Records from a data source

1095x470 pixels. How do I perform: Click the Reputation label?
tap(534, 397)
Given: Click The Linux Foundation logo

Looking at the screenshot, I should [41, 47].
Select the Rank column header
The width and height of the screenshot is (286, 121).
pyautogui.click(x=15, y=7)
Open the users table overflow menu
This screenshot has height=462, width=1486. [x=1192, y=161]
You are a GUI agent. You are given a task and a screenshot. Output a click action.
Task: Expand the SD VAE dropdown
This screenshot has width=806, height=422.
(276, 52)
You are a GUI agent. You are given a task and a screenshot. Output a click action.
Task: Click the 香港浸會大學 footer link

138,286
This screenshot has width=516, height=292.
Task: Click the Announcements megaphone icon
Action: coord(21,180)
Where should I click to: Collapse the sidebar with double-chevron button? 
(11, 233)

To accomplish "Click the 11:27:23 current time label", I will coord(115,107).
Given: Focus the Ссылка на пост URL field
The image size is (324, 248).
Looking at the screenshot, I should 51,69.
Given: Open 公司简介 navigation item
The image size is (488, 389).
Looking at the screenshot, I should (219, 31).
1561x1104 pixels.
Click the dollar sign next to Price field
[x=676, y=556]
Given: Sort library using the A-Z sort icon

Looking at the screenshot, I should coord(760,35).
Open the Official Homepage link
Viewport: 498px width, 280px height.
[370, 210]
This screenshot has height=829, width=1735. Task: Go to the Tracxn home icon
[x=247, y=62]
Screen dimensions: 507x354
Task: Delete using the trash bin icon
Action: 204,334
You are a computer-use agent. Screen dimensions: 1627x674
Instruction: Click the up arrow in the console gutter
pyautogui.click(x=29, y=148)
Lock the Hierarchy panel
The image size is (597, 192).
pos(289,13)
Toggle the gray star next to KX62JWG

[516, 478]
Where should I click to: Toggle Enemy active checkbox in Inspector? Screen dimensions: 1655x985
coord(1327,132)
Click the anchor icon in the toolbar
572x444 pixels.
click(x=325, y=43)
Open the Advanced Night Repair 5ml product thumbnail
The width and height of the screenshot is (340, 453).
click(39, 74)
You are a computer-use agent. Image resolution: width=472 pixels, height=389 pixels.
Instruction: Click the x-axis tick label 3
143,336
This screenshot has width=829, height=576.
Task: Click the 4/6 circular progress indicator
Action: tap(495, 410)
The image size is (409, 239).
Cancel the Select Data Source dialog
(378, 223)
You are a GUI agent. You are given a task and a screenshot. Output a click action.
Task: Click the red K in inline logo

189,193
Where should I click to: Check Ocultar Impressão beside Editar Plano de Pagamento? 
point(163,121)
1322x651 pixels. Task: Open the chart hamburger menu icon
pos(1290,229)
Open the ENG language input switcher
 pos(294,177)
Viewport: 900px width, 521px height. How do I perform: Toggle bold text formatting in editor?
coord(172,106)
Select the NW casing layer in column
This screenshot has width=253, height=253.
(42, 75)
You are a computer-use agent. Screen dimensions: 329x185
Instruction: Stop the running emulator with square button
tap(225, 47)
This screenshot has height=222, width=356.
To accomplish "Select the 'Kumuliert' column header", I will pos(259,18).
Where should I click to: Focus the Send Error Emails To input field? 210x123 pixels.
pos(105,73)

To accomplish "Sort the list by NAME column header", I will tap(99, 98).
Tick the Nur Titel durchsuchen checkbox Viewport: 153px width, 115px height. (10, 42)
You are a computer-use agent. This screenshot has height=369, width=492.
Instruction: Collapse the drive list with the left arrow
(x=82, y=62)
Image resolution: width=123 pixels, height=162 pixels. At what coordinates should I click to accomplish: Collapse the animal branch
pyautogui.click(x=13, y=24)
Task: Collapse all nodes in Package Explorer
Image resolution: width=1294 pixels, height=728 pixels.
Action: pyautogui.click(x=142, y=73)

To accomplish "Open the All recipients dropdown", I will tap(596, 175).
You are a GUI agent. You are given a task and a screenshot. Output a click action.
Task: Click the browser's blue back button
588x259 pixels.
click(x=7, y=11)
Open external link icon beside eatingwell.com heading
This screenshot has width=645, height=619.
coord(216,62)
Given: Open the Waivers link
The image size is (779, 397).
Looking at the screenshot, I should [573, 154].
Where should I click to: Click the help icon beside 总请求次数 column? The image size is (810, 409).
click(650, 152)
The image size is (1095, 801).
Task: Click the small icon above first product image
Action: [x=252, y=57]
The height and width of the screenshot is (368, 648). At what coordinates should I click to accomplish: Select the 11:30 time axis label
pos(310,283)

**Work order:**
Retype the entries in full. Keep every line identical.

**Answer space:**
1095x470 pixels. How do I perform: Click the Reputation label?
tap(534, 397)
Given: Click The Linux Foundation logo

Looking at the screenshot, I should [41, 47].
Select the Rank column header
The width and height of the screenshot is (286, 121).
pyautogui.click(x=15, y=7)
Open the users table overflow menu
This screenshot has height=462, width=1486. [x=1192, y=161]
You are a GUI agent. You are given a task and a screenshot. Output a click action.
Task: Expand the SD VAE dropdown
This screenshot has width=806, height=422.
(276, 52)
You are a GUI agent. You are given a task and a screenshot. Output a click action.
Task: Click the 香港浸會大學 footer link

138,286
This screenshot has width=516, height=292.
Task: Click the Announcements megaphone icon
Action: coord(21,180)
Where should I click to: Collapse the sidebar with double-chevron button? 
(11, 233)

To accomplish "Click the 11:27:23 current time label", I will coord(115,107).
Given: Focus the Ссылка на пост URL field
The image size is (324, 248).
Looking at the screenshot, I should 51,69.
Given: Open 公司简介 navigation item
The image size is (488, 389).
Looking at the screenshot, I should (219, 31).
1561x1104 pixels.
Click the dollar sign next to Price field
[x=676, y=556]
Given: Sort library using the A-Z sort icon

Looking at the screenshot, I should coord(760,35).
Open the Official Homepage link
Viewport: 498px width, 280px height.
[370, 210]
This screenshot has height=829, width=1735. Task: Go to the Tracxn home icon
[x=247, y=62]
Screen dimensions: 507x354
Task: Delete using the trash bin icon
Action: 204,334
You are a computer-use agent. Screen dimensions: 1627x674
Instruction: Click the up arrow in the console gutter
pyautogui.click(x=29, y=148)
Lock the Hierarchy panel
The image size is (597, 192).
pos(289,13)
Toggle the gray star next to KX62JWG

[516, 478]
Where should I click to: Toggle Enemy active checkbox in Inspector? Screen dimensions: 1655x985
coord(1327,132)
Click the anchor icon in the toolbar
572x444 pixels.
click(x=325, y=43)
Open the Advanced Night Repair 5ml product thumbnail
The width and height of the screenshot is (340, 453).
click(39, 74)
You are a computer-use agent. Image resolution: width=472 pixels, height=389 pixels.
Instruction: Click the x-axis tick label 3
143,336
This screenshot has width=829, height=576.
Task: Click the 4/6 circular progress indicator
Action: tap(495, 410)
The image size is (409, 239).
Cancel the Select Data Source dialog
(378, 223)
You are a GUI agent. You are given a task and a screenshot. Output a click action.
Task: Click the red K in inline logo

189,193
Where should I click to: Check Ocultar Impressão beside Editar Plano de Pagamento? 
point(163,121)
1322x651 pixels. Task: Open the chart hamburger menu icon
pos(1290,229)
Open the ENG language input switcher
 pos(294,177)
Viewport: 900px width, 521px height. How do I perform: Toggle bold text formatting in editor?
coord(172,106)
Select the NW casing layer in column
This screenshot has width=253, height=253.
(42, 75)
You are a computer-use agent. Screen dimensions: 329x185
Instruction: Stop the running emulator with square button
tap(225, 47)
This screenshot has height=222, width=356.
To accomplish "Select the 'Kumuliert' column header", I will pos(259,18).
Where should I click to: Focus the Send Error Emails To input field? 210x123 pixels.
pos(105,73)

To accomplish "Sort the list by NAME column header", I will tap(99, 98).
Tick the Nur Titel durchsuchen checkbox Viewport: 153px width, 115px height. (10, 42)
You are a computer-use agent. This screenshot has height=369, width=492.
Instruction: Collapse the drive list with the left arrow
(x=82, y=62)
Image resolution: width=123 pixels, height=162 pixels. At what coordinates should I click to accomplish: Collapse the animal branch
pyautogui.click(x=13, y=24)
Task: Collapse all nodes in Package Explorer
Image resolution: width=1294 pixels, height=728 pixels.
Action: pyautogui.click(x=142, y=73)

To accomplish "Open the All recipients dropdown", I will tap(596, 175).
You are a GUI agent. You are given a task and a screenshot. Output a click action.
Task: Click the browser's blue back button
588x259 pixels.
click(x=7, y=11)
Open external link icon beside eatingwell.com heading
This screenshot has width=645, height=619.
coord(216,62)
Given: Open the Waivers link
The image size is (779, 397).
Looking at the screenshot, I should [573, 154].
Where should I click to: Click the help icon beside 总请求次数 column? The image size is (810, 409).
click(650, 152)
The image size is (1095, 801).
Task: Click the small icon above first product image
Action: [x=252, y=57]
The height and width of the screenshot is (368, 648). At what coordinates should I click to accomplish: Select the 11:30 time axis label
pos(310,283)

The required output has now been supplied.